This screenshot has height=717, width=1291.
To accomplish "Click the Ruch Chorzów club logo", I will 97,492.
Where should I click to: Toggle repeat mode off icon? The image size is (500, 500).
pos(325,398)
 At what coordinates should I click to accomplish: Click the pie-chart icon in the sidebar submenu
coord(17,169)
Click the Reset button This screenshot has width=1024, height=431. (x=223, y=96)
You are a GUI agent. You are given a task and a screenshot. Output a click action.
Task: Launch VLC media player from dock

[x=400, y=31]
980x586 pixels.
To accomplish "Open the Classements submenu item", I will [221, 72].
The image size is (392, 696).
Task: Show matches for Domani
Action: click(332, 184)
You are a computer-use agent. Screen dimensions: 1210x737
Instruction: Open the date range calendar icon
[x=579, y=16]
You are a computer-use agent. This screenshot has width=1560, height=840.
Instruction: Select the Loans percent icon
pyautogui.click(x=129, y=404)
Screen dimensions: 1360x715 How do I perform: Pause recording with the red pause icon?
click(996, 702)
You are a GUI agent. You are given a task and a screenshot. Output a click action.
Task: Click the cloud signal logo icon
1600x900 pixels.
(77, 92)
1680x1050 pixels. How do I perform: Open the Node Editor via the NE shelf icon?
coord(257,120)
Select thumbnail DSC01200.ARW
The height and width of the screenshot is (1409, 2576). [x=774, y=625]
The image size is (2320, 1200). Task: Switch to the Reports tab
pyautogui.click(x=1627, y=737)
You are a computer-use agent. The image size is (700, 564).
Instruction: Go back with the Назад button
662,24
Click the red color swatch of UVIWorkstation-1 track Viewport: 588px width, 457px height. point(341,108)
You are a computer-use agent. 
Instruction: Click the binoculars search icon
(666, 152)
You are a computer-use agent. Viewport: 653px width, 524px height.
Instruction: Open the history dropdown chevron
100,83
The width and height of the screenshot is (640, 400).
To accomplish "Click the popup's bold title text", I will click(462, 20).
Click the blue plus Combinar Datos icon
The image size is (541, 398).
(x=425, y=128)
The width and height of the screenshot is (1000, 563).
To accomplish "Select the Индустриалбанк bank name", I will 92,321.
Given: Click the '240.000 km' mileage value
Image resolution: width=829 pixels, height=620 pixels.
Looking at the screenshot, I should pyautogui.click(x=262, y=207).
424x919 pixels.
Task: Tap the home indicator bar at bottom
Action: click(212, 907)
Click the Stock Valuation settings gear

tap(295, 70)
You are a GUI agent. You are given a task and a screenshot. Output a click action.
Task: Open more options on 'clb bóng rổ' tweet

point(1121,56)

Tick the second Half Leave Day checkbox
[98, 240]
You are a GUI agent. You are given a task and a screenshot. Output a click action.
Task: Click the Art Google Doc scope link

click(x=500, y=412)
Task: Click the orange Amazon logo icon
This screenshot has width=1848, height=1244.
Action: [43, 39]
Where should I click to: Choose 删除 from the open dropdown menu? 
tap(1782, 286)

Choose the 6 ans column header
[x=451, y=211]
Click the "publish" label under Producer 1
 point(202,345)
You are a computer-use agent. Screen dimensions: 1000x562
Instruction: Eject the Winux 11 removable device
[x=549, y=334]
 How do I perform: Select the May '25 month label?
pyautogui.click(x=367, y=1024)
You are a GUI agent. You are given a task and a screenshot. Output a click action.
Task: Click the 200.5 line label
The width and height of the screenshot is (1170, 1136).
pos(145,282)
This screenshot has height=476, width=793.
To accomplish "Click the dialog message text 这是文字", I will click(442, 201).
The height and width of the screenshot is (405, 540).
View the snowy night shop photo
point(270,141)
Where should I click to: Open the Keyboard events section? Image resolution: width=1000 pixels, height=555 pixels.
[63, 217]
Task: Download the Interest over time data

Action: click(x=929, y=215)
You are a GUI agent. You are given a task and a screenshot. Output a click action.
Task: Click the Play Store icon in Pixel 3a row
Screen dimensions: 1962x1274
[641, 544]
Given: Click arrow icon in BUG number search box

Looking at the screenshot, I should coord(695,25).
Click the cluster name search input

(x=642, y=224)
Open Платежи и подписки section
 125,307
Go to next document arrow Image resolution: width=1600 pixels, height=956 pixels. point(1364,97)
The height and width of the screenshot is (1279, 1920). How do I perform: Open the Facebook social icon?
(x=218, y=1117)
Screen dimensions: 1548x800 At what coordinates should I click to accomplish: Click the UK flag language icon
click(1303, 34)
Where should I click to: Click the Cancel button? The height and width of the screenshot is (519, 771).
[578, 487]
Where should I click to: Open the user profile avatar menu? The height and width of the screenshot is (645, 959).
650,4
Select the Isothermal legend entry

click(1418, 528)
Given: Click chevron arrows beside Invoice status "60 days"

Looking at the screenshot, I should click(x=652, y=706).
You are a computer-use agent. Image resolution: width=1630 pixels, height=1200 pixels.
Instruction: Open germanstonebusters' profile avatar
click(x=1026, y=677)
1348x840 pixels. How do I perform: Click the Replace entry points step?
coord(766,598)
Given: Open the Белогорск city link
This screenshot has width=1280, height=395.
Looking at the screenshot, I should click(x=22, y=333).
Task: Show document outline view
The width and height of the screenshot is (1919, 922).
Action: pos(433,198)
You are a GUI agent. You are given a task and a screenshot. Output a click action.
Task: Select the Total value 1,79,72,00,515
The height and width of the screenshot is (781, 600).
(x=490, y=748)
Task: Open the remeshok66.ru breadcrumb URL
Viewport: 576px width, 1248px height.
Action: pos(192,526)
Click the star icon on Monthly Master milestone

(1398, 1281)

— To be done —
Retype the data from the line with "Task: Click the orange Amazon logo icon" to the line with "pos(145,282)", keeping both of those lines and everything between them unchanged.

— Full response —
Task: Click the orange Amazon logo icon
This screenshot has width=1848, height=1244.
Action: [43, 39]
Where should I click to: Choose 删除 from the open dropdown menu? 
tap(1782, 286)

Choose the 6 ans column header
[x=451, y=211]
Click the "publish" label under Producer 1
 point(202,345)
You are a computer-use agent. Screen dimensions: 1000x562
Instruction: Eject the Winux 11 removable device
[x=549, y=334]
 How do I perform: Select the May '25 month label?
pyautogui.click(x=367, y=1024)
You are a GUI agent. You are given a task and a screenshot. Output a click action.
Task: Click the 200.5 line label
The width and height of the screenshot is (1170, 1136).
pos(145,282)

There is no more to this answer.